É relevante para nosso estudo analisar o comércio da área central da cidade, local de maior circulação de pessoas diariamente em Santa Maria e onde estão concentrados estabelecimentos de todos os tipos e públicos-alvo - incluindo os populares. A escolha pelos artigos de vestuário foi pela sua grande presença entre as lojas populares e também por possuírem uma média de preços mais baixa que os demais artigos comercializados por outros tipos de negócios.

Para caracterizarmos os estabelecimentos escolhidos, buscamos um ponto em comum entre todos eles: o uso ou referência a algum numeral presentes em sua fachada. Isso porque essa é uma forma do comércio demonstrar instantaneamente a faixa de preços ali praticada e atrair o público por ela interessado. Dessa forma, sendo um artefato comunicacional presente em muitas lojas populares em Santa Maria e fator de diferenciação desse mercado, se tornou requisito para a inclusão em nosso corpus.

Seguindo os critérios acima, analisaremos as fachadas de dez estabelecimentos comerciais populares do centro de Santa Maria: A Legítima Super 10, Alternativa Econômica, Atacado 10, Big 10, Econômica 10, Econômica Baby, Lojas 12, Nova Era 10, Roze Modas e Shopping 10. Entendemos que essa é uma amostra pequena diante da dimensão do comércio popular em Santa Maria, porém é fruto de um recorte realizado para preservar o caráter qualitativo da análise, além de garantir que a pesquisa seja coerente com complexidade da Teoria da Imagem.

As fachadas serão analisadas em seus elementos visuais e de acordo com os estudos realizados com a Teoria da Imagem. Observaremos, num primeiro momento, a quantidade de anúncios identificadores presentes na fachada, incluindo os anúncios de identificação propriamente ditos - que podem estar localizados tanto na parte superior da fachada, quanto nas laterais e centro. É após esse momento de identificação e análise dos aspectos visuais que poderemos concluir se existe um padrão estético das fachadas do comércio popular de Santa Maria.

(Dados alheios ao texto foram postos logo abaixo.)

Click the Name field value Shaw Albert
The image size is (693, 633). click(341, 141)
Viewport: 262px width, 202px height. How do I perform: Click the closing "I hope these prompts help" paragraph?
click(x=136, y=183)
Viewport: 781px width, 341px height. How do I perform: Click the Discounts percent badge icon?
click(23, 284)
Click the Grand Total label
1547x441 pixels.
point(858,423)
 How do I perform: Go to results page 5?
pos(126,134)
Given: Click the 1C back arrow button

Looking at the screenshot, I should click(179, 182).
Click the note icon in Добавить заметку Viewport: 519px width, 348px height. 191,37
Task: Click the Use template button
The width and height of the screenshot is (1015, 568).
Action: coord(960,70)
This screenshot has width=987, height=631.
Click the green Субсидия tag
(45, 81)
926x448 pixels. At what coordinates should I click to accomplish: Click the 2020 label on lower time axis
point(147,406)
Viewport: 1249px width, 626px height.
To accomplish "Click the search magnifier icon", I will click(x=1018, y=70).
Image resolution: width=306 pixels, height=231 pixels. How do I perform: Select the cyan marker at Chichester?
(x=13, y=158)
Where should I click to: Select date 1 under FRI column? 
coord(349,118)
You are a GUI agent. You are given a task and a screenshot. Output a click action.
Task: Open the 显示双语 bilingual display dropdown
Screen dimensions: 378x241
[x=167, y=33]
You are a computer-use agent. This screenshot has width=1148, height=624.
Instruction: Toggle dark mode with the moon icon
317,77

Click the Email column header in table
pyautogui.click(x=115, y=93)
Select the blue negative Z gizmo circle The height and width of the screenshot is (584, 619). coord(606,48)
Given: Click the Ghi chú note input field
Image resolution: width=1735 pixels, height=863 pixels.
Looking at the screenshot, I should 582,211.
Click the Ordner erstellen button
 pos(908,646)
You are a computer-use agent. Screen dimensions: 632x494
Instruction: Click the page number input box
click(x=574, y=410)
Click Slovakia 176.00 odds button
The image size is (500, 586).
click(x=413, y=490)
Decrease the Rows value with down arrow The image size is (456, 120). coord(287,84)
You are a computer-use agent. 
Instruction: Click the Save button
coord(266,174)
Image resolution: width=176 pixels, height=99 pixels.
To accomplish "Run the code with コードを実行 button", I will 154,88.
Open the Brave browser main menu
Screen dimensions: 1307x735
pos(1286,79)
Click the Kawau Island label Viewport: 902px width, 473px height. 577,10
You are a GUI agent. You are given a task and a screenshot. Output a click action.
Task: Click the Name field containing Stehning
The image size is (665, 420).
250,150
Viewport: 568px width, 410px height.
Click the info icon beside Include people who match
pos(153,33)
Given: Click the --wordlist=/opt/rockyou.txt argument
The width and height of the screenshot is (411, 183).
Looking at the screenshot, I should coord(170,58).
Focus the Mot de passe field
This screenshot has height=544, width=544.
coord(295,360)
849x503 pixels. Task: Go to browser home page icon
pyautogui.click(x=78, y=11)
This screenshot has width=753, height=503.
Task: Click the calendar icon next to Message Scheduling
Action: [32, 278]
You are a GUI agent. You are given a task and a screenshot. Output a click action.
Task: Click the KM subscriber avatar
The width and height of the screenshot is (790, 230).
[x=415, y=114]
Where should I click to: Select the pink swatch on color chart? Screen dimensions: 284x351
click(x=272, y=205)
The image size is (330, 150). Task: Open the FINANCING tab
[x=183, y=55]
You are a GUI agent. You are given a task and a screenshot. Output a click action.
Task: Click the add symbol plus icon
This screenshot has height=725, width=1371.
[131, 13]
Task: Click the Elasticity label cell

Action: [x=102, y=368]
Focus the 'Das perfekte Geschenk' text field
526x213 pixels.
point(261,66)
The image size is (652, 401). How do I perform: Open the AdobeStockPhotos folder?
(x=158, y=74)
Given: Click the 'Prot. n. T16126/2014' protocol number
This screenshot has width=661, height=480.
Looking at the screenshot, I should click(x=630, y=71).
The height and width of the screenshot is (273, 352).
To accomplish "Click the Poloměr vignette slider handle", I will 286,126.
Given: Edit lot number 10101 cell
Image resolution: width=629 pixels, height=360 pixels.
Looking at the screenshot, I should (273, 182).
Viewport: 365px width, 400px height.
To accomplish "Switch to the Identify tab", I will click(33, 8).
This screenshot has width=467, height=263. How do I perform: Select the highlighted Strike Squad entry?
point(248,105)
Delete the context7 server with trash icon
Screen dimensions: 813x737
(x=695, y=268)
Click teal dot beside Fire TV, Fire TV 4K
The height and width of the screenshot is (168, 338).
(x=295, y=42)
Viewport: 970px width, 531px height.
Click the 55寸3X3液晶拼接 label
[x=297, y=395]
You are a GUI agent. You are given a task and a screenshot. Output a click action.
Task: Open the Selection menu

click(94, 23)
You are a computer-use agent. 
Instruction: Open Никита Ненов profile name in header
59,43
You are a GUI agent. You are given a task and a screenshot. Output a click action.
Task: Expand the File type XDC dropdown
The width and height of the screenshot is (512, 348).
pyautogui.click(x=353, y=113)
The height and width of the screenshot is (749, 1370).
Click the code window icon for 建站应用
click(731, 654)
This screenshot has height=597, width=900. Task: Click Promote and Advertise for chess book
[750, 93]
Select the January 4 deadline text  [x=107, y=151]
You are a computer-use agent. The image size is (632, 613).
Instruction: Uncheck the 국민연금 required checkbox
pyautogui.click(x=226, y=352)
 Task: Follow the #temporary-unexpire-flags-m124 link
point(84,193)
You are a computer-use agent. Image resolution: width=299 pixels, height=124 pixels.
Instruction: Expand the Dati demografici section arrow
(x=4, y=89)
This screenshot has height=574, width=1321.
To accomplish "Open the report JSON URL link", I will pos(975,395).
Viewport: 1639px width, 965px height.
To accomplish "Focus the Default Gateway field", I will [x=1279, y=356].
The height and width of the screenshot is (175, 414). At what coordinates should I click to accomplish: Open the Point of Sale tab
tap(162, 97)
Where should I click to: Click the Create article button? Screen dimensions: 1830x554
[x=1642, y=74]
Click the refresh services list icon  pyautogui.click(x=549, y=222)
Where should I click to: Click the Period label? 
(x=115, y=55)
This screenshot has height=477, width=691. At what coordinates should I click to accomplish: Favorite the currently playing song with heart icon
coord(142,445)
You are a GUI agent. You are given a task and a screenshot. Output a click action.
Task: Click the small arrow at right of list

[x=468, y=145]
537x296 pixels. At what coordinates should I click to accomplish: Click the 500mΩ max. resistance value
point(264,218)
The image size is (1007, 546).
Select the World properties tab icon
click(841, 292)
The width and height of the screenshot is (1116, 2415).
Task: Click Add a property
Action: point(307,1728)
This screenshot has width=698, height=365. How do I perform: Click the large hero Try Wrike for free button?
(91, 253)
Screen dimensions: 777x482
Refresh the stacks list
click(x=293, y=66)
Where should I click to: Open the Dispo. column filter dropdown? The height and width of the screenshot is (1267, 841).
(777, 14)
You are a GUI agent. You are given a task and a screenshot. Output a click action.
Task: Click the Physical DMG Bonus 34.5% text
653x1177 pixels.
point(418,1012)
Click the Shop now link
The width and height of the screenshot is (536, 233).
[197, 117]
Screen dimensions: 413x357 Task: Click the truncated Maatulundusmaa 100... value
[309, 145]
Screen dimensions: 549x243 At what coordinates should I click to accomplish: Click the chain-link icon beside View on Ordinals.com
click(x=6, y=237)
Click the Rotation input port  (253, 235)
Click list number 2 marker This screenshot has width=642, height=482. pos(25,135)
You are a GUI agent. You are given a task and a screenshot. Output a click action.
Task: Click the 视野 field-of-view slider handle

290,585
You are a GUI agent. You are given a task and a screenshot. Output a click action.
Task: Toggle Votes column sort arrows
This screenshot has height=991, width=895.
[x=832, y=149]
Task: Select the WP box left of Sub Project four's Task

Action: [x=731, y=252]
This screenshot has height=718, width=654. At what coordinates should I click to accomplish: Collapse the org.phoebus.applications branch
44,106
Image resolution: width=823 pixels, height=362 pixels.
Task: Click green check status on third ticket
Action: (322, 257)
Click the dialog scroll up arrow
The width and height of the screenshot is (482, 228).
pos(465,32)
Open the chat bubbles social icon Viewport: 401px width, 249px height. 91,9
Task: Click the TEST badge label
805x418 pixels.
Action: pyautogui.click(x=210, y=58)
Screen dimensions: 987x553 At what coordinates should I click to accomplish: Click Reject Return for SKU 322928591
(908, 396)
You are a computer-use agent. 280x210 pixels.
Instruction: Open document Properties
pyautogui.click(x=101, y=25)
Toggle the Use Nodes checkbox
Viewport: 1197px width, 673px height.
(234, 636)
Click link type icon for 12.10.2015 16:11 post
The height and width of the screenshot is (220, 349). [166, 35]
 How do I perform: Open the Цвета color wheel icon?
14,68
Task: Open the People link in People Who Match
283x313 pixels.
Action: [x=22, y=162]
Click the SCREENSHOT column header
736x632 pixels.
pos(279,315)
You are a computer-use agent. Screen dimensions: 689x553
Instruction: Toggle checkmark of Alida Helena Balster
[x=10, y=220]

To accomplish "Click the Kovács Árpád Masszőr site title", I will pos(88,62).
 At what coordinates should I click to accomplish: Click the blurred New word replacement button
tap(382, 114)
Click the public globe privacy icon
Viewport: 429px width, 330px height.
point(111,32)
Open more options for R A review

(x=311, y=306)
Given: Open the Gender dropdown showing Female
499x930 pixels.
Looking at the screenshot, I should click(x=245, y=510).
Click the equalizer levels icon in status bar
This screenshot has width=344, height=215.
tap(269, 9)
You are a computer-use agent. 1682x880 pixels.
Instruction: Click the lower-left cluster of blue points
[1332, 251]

É nesse momento que a Teoria da Imagem, a partir dos estudos de Arnheim (2005), Kandinsky (1996) e Villafañe (2006), será a base para análise dos anúncios de identificação, a partir dos quatro elementos visuais por nós já estudados: cor, forma, tensão e dimensão. Como explicado no capítulo anterior - e próprio à metodologia -, optamos pela análise de alguns elementos em detrimento de outros devido à sua maior relevância no aspecto visual das fachadas e na sua hierarquização.

Como já nos atentamos anteriormente, a investigação de cada um dos elementos visuais de uma imagem é de suma importância para entendermos a composição total e sua hierarquização - o modo pelo qual observaremos a formação dessa estética popular em Santa Maria.

Após, visualizaremos também a presença de elementos comunicadores “extra”, como banners, faixas, adesivos, manequins, balões, cartazes - que, mesmo não compondo os anúncios de identificação, fazem parte da fachada do estabelecimento e também são forma de caracterização e interação da loja com seu público.

Para a melhor organização da análise, detalharemos uma fachada por vez, seguindo a ordem alfabética, em três momentos:

1) Indicação da localização do comércio e qual o foco dos produtos comercializados;

2) Quantidade de anúncios de identificação e análise dos elementos visuais presentes neles;

3) Presença de elementos extra identificação.

As fotos que fazem parte desse estudo foram tiradas pela autora da pesquisa no dia 27 de outubro de 2016, com uma câmera Cannon T5 Rebel, utilizando lente 18-55mm. Os ângulos das fotos foram variáveis e escolhidos por proporcionarem uma visão mais completa da fachada dos estabelecimentos - pois, em muitos casos,

encontram-se postes, árvores e até mesmos contêineres de lixo em frente a eles, obstruindo a sua visão completa.